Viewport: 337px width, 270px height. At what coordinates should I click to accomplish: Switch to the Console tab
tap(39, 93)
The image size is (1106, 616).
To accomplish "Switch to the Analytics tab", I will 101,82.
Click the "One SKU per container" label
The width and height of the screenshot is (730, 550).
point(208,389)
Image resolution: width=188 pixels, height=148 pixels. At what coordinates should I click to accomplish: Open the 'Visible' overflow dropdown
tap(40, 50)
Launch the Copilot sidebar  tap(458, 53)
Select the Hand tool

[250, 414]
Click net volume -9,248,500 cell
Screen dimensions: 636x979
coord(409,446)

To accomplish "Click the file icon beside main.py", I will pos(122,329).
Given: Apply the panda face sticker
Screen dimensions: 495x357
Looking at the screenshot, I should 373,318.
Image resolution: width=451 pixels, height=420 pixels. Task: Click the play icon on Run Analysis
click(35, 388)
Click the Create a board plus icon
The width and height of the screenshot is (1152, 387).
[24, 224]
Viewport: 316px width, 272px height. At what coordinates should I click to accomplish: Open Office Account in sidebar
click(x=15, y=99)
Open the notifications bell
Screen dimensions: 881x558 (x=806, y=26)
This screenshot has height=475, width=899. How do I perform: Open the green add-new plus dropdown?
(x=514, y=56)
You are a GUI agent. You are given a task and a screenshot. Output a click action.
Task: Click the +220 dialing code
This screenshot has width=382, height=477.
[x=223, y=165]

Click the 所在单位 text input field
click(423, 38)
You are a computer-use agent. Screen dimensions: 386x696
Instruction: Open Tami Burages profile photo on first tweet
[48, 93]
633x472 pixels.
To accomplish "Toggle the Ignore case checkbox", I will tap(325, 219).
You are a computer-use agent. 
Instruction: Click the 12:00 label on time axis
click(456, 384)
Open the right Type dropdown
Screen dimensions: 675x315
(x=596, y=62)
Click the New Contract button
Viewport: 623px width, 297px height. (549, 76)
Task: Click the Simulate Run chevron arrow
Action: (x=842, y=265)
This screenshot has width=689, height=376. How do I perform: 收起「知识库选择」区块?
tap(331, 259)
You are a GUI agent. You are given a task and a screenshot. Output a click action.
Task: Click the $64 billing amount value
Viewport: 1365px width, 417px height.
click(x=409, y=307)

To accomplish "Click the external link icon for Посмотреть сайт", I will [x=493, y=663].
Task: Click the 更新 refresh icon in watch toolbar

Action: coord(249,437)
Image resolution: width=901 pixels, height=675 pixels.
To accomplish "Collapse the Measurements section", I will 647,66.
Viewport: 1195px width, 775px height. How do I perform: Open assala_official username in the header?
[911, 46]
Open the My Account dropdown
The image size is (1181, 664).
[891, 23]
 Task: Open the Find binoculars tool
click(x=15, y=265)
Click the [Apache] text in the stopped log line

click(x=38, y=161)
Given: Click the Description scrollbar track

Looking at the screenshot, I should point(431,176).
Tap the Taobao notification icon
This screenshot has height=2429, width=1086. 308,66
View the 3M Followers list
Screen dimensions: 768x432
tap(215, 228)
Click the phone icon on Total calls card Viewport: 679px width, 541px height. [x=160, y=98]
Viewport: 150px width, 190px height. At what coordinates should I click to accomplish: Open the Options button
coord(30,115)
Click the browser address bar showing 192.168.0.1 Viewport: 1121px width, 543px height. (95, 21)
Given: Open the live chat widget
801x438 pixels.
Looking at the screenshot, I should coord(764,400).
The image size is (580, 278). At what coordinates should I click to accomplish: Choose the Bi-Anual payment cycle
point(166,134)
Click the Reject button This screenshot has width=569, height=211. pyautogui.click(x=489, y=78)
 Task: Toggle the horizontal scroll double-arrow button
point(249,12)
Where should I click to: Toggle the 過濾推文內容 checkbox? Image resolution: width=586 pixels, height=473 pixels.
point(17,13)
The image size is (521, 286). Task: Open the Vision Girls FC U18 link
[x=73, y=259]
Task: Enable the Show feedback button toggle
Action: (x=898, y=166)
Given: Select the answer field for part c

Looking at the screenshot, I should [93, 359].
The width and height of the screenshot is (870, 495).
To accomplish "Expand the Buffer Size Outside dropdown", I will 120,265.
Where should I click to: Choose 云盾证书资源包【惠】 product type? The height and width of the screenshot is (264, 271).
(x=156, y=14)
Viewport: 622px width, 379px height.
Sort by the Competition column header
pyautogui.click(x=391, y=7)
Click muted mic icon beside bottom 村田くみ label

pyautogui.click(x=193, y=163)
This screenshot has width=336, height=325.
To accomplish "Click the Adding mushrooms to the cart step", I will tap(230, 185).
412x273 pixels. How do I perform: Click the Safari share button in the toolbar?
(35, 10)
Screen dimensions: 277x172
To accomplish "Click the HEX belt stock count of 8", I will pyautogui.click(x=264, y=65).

__________

- _About this task_
What lines of the material above include "will"? Copy each one.

- _Response area_
To accomplish "Switch to the Analytics tab", I will 101,82.
To accomplish "Click the file icon beside main.py", I will pos(122,329).
To accomplish "Toggle the Ignore case checkbox", I will tap(325, 219).
To accomplish "Click the external link icon for Посмотреть сайт", I will [x=493, y=663].
To accomplish "Collapse the Measurements section", I will 647,66.
To accomplish "Expand the Buffer Size Outside dropdown", I will 120,265.
To accomplish "Click the Adding mushrooms to the cart step", I will tap(230, 185).
To accomplish "Click the HEX belt stock count of 8", I will pyautogui.click(x=264, y=65).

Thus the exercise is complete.